• **PROBLEM REQUIREMENTS**
The answer is to be an exact copy of the lines below running from the line with "Open 設定 settings" down to the line with "Given: Dismiss the", both ends included, and nothing more.

• **DATA FOR ANALYSIS**
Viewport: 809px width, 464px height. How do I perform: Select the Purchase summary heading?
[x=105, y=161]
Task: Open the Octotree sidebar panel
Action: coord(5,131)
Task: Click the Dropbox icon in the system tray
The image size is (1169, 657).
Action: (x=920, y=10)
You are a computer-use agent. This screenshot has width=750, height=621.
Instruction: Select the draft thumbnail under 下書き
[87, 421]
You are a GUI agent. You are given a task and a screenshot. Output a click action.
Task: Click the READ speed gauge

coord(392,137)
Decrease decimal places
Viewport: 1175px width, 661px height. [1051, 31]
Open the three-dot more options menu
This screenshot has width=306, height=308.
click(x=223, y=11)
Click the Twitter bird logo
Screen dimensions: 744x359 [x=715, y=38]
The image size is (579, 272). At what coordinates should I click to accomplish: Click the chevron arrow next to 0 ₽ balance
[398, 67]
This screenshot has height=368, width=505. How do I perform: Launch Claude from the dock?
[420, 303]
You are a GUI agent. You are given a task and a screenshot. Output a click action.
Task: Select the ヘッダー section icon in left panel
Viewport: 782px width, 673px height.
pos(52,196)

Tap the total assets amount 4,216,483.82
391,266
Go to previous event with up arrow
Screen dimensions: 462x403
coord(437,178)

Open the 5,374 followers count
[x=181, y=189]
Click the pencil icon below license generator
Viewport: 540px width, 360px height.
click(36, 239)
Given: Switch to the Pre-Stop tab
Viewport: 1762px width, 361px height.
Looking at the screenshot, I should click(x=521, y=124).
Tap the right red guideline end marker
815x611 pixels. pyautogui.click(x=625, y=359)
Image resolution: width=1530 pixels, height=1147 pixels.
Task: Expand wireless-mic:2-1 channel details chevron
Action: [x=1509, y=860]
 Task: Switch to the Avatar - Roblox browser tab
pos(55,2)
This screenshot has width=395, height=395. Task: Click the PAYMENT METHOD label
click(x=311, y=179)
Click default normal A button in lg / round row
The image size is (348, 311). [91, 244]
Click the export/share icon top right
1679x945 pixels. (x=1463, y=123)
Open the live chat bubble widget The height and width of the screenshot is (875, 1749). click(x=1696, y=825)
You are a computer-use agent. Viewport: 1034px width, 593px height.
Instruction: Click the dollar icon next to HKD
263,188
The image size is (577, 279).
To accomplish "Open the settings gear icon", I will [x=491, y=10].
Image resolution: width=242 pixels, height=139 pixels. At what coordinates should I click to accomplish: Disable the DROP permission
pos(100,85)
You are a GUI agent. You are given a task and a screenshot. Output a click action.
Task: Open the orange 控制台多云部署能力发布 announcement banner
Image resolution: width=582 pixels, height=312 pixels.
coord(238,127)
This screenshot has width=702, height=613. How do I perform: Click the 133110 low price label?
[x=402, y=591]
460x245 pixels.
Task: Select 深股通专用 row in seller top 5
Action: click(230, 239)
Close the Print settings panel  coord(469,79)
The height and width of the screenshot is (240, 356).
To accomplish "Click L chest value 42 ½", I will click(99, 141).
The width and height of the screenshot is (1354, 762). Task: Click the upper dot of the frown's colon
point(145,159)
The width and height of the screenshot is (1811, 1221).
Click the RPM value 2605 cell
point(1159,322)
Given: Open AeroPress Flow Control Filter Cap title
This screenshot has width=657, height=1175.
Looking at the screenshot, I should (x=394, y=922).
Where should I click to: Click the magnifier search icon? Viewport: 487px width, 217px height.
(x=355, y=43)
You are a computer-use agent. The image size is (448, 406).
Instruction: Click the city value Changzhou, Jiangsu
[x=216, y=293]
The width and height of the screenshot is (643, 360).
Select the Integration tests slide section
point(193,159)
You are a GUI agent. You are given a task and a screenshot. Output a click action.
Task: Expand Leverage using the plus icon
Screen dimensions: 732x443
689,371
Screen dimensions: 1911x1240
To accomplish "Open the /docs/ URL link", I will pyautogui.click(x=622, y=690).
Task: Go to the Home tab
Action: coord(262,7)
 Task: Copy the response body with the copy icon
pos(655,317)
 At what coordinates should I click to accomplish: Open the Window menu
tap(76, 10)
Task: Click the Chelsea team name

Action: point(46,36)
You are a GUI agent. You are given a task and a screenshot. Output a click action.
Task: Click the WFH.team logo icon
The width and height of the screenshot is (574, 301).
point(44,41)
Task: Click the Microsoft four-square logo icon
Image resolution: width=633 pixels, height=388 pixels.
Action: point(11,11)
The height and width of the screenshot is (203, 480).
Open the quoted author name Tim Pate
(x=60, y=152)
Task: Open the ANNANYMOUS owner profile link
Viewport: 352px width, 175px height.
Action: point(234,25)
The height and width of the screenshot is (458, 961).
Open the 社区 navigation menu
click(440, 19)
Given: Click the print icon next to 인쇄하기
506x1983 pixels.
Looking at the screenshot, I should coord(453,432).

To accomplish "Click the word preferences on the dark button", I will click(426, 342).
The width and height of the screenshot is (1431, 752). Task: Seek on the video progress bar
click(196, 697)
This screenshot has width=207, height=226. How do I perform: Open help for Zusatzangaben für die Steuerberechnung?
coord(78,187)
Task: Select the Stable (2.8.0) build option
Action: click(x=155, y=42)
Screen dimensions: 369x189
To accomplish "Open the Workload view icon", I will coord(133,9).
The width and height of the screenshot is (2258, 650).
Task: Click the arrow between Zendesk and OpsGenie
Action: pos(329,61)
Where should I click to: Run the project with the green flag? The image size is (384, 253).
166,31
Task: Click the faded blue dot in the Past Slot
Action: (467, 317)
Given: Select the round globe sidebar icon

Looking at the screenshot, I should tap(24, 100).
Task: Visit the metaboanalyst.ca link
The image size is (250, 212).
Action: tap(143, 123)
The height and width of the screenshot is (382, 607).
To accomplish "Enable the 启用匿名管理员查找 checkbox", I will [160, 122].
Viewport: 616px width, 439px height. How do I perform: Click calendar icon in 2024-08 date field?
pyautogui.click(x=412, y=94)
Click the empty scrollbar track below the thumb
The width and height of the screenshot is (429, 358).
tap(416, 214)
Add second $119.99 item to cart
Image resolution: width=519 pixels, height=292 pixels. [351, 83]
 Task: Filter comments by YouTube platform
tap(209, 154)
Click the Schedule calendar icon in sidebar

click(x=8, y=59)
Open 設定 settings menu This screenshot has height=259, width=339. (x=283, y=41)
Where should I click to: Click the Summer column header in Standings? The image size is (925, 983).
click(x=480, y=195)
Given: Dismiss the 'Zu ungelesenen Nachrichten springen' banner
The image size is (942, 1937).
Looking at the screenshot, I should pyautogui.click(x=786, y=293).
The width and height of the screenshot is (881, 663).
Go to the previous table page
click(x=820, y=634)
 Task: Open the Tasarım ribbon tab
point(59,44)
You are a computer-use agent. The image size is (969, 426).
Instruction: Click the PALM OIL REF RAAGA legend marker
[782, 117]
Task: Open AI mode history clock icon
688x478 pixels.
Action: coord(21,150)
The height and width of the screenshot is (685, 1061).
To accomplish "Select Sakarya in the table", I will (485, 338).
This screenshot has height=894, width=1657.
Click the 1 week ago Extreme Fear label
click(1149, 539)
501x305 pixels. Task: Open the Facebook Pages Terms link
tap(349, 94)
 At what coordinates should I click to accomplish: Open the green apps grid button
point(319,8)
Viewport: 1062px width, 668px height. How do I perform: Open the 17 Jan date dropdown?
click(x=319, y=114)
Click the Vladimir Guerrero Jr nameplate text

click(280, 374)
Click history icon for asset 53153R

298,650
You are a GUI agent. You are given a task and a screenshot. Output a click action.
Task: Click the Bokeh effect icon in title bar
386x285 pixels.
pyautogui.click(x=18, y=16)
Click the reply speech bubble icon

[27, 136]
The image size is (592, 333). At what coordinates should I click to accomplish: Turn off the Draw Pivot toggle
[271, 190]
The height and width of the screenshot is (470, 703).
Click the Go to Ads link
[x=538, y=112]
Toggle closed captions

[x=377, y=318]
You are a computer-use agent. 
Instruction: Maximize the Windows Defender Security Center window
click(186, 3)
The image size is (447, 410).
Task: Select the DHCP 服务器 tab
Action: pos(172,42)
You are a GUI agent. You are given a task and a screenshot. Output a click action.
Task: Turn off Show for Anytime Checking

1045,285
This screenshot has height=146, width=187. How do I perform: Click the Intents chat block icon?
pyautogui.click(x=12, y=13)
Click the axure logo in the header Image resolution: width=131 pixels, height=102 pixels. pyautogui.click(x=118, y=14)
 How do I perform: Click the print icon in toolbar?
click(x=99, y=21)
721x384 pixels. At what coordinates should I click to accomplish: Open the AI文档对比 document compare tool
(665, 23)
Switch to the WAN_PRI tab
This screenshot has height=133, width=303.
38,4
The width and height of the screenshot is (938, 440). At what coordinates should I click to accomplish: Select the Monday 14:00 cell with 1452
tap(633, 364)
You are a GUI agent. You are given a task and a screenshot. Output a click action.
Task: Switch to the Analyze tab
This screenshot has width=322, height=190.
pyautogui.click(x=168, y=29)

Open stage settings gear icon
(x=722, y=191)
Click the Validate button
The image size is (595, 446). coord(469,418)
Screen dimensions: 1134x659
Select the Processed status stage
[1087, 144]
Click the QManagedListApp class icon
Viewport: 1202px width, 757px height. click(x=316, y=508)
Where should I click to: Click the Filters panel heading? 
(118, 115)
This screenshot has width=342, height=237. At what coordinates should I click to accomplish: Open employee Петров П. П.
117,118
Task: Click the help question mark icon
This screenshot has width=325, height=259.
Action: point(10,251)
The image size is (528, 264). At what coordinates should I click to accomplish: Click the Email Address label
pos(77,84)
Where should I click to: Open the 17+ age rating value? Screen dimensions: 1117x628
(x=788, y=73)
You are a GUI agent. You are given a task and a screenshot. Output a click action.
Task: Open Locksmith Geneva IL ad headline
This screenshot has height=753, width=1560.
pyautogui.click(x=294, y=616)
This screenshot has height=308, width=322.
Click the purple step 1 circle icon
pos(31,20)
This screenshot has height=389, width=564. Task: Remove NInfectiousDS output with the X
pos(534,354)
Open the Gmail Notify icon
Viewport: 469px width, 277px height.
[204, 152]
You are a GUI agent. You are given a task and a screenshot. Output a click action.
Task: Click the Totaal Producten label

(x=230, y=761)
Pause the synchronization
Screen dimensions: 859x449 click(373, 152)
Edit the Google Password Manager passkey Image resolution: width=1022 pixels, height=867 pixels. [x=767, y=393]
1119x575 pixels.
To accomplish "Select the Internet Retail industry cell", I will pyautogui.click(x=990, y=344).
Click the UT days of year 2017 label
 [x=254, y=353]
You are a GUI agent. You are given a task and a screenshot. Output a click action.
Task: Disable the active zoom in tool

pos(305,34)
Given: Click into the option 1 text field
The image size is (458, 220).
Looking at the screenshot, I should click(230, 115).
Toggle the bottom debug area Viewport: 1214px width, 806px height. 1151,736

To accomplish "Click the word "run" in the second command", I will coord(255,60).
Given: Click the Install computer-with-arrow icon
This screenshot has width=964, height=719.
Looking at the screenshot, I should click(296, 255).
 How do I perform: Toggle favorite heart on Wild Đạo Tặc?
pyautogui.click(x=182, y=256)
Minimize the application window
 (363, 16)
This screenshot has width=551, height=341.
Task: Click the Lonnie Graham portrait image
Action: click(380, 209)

• **SOLUTION FOR THIS EXERCISE**
Open 設定 settings menu This screenshot has height=259, width=339. (x=283, y=41)
Where should I click to: Click the Summer column header in Standings? The image size is (925, 983).
click(x=480, y=195)
Given: Dismiss the 'Zu ungelesenen Nachrichten springen' banner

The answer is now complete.